The Business Daily failed to get a comment from KQ as Mr Mbugua’s mobile phone went unanswered.

“The pay drop appears to be linked to bonuses rather than the actual pay. It could have something to do with two tough years KQ has faced,” said an analyst at Standard Investment Bank.

This is a departure from last year when KQ executive pay rose 24 per cent in what was attributed to the doubling of the profits in 2011. KQ has battled a host of internal and external challenges that saw it fail to pay a dividend for the first time since 1999.

Its share at the Nairobi Securities Exchange (NSE) has shed 33.3 per cent in the past year to the current price of Sh9.45, making it one of worst performing stocks on the bourse over the 12 months.

Its revenues dropped by Sh9 billion to Sh98.8 billion on a drop in passenger traffic. The airline says passenger traffic dropped 3.6 per cent to 9.5 million.

Costs changed a little at Sh107 billion. The direct costs, including fuel and labour expenses, stood at Sh77.2 billion, the same level as last year when they rose 44 per cent. This could be a pointer that the national carrier is getting on top of its costs, which have previously influenced profits.

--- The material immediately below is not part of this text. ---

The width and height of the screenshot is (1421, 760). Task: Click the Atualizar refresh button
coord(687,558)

But the airline is not putting brakes on cost management. It has negotiated fleet maintenance contracts that will save it Sh5 billion over the next five years, together with modernisation of its fleet with more fuel-efficient Embraers and Boeing B-787 Dreamliner planes.

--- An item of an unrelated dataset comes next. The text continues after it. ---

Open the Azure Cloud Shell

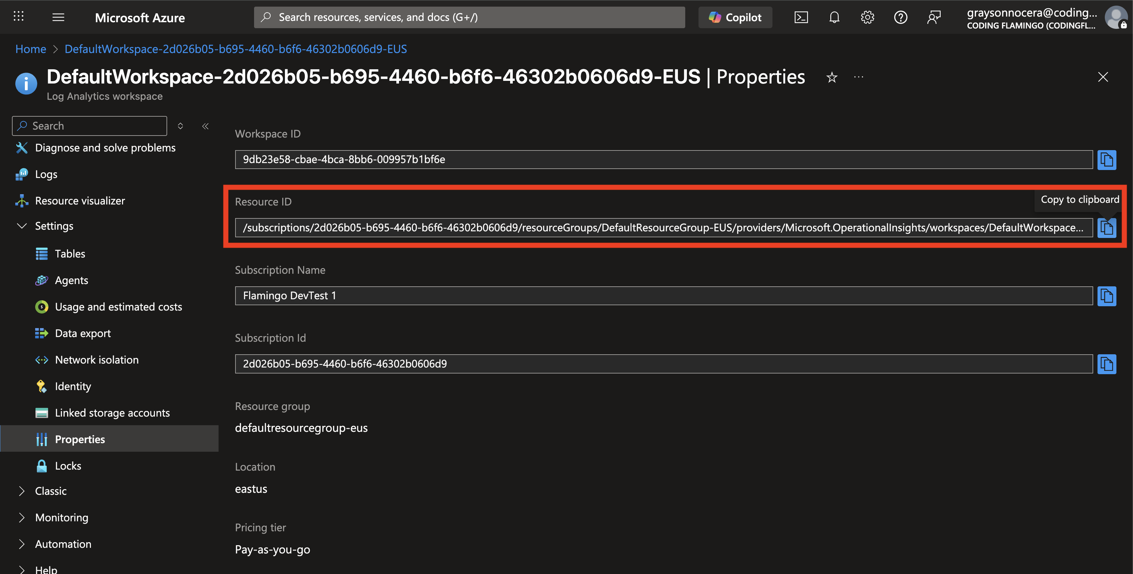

The possibility of opening a hotel in Nairobi to cut expenses associated with accommodating staff and passengers whose flights have been delayed is on KQ’s radar.

The national carrier also plans to set up a fuel procurement company to increase efficiency in the buying of the commodity that accounts for 38.5 per cent of total operating costs. Citigroup projects the airline will post a net loss of Sh3.1 billion in the current financial year, ending March 2014 on higher costs that will wipe out sales.
KQ’s sales are expected to rise 15.3 per cent to Sh114 billion but Citigroup says expenses such as direct costs and net interest payments will rise to Sh118.5 billion, offsetting sales.
The national carrier is projected to return to profitability in the year ending March 2015 with a net profit of Sh618 million, on which Citigroup does not expect it to declare dividends.